● **Aim of the task**
Scan the lines below for "Follow" and copy the matches.

BEGIN Provided data

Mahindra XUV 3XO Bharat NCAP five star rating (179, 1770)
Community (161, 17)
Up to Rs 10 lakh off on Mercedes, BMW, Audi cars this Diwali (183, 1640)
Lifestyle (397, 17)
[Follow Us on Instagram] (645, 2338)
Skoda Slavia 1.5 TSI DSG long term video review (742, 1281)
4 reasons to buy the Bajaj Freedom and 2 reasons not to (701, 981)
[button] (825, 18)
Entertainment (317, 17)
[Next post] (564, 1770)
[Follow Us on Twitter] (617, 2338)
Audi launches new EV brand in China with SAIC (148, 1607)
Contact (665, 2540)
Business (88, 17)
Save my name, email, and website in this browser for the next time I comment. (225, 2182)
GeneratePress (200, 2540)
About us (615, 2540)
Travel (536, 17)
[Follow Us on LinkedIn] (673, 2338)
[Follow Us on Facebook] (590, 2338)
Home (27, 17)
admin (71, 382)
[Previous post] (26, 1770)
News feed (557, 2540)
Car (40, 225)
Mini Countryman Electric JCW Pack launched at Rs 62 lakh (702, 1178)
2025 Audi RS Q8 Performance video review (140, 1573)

END Provided data

● **Completed task**
[Follow Us on Instagram] (645, 2338)
[Follow Us on Twitter] (617, 2338)
[Follow Us on LinkedIn] (673, 2338)
[Follow Us on Facebook] (590, 2338)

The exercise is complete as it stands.